As shown above, generating a CA certificate and generating client certificates to authenticate against would permit users who have that client certificate to access portions of the site secured.
I'm not sure where
Quote:
What I want is if the guest has no corresponding cert imported in their web browser. Then they've no chance to access that https page.
and
Quote:
How can I force clients to authenticate using certificates?
How can I force clients to authenticate using certificates for a particular URL, but still allow arbitrary clients to access the rest of the server? When you know all of your users (eg, as is often the case on a corporate Intranet), you can require plain certificate authentication. All you need to do is to create client certificates signed by your own CA certificate (ca.crt) and then verify the clients against this certificate.
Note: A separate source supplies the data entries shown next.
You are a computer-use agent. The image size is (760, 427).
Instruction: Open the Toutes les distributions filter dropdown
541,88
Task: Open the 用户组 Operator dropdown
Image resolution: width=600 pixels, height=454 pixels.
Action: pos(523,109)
are not the same thing. The only people who can access are people who I have generate client certificates and and given to users.
Quote:
While you can generate a CA Certificate, unless you can get Microsoft, Mozilla, and the many other publishers to recognize that you are a root CA, or you go through the paperwork to register with a Root CA and pay more money that you can possibly imagine to become a Chained CA Authority, then you will only be a self signed certificate.
If the OP knows who they want to share the certificate with, and they trust the OP, being a root global CA is not needed.
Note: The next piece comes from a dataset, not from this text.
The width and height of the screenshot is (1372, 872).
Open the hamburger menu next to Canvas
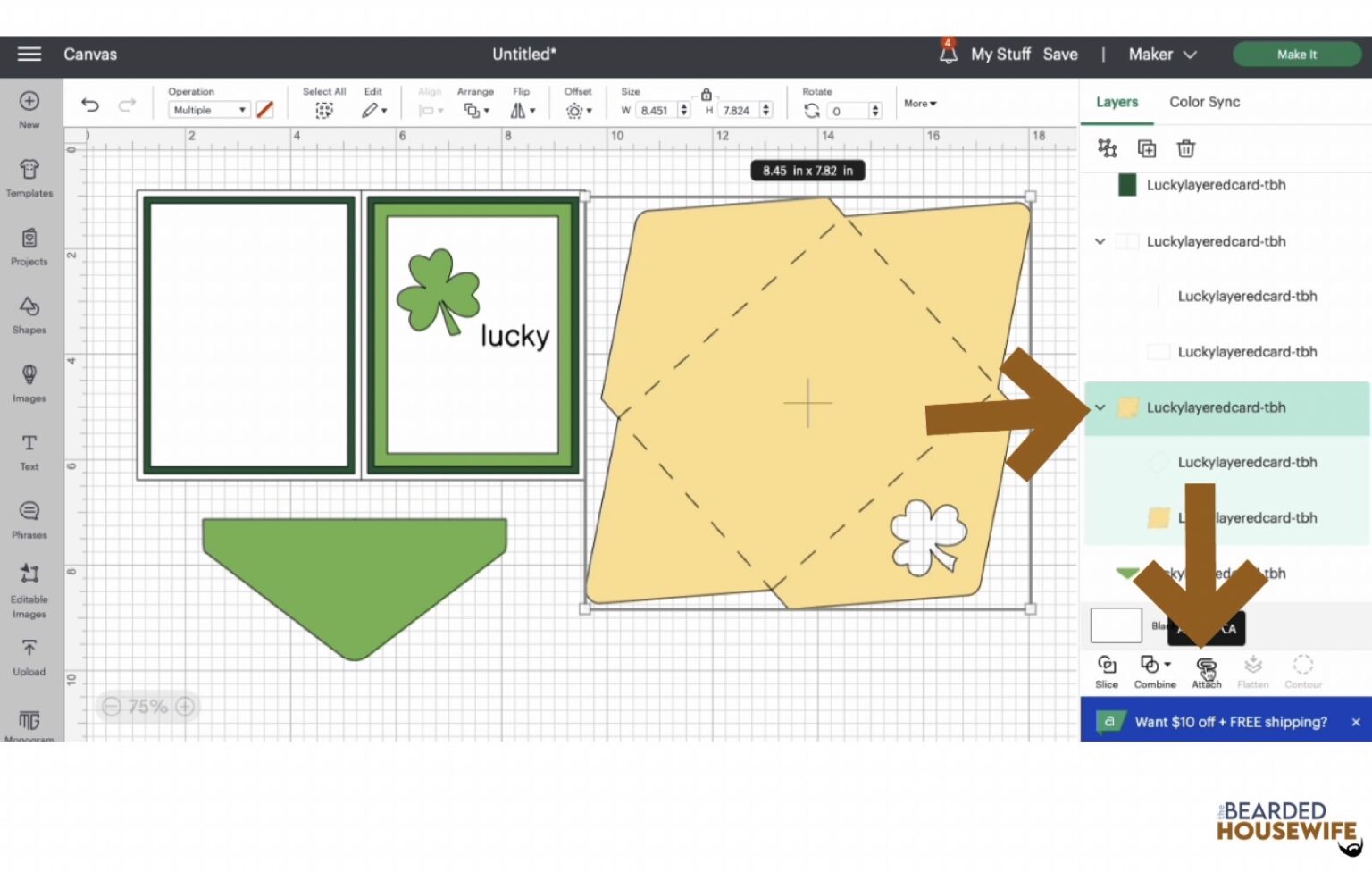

Startssl uses this as auth as opposed to a username / password.
As I was mentioning in using for ssh, I just have never seen this used as authentication on a web application. I could be wrong as new technologies are always emerging, perhaps you can give a source example? The only examples I could remotely find from Startssl were purchased signed SSL's that would not include self signed. That and it was some advertisement of "new technology", not exactly clear of it was the same form of authentication as described here.
The site startssl itself uses a client certificate to be able to login, to identify the user to the server. What the site does (sell / provide ssl certificates) isn't important.
When I log into startssl, it (firefox) asks me if I want to use certificate X to login to this site.
It's a fairly uncommon method of auth, especially since you're limited to that computer unless you copy the certificate to other devices.
You can attempt to login on this page from startssl by clicking on Authenticate, if you don't have a account you probably do not have a certificate and won't be able to login. https://www.startssl.com/?app=12
Actually, many (very big ...) companies do this: they create a Certifying Authority (CA) within their own corporate organization, and sometimes create subordinate CA's ... a complete "chain of trust" ... to handle the needs of various corporate divisions.
Then, on all of their (many thousands of ...) computers and mobile-devices, they install this CA as another "trusted CA."
But they (purposely ...) never ask for this "my corporation only" CA to be signed by any of the public authorities. For the purpose of their corporate applications, their master security-department's CA certificate is "the buck stops here."
Then, they configure their various secure internal applications to require a certificate that has been signed by their (and only their ...) CA: either the corporate-wide one, or, in the case of a "divisional" app, the CA of the appropriate division.
Because all of the corporate end-user machines have been programmed to accept the corporate CA, those machines do not present any annoying messages. And, because the secure resources have been programmed not to accept, say, "Thawte's certificates," those resources can only be accessed by authorized corporate machines.
The SSL certificate system can also be used to uniquely identify a client machine, although it is usually more advantageous to use technologies like Kerberos, or at least LDAP/OpenDirectory, for this purpose.
So ... a "self-signed" certificate (and/or a "self-made CA") is in fact perfectly legitimate ... if you cause it to be so.
And the encryption is always "just as strong."
Last edited by sundialsvcs; 06-10-2015 at 07:38 PM.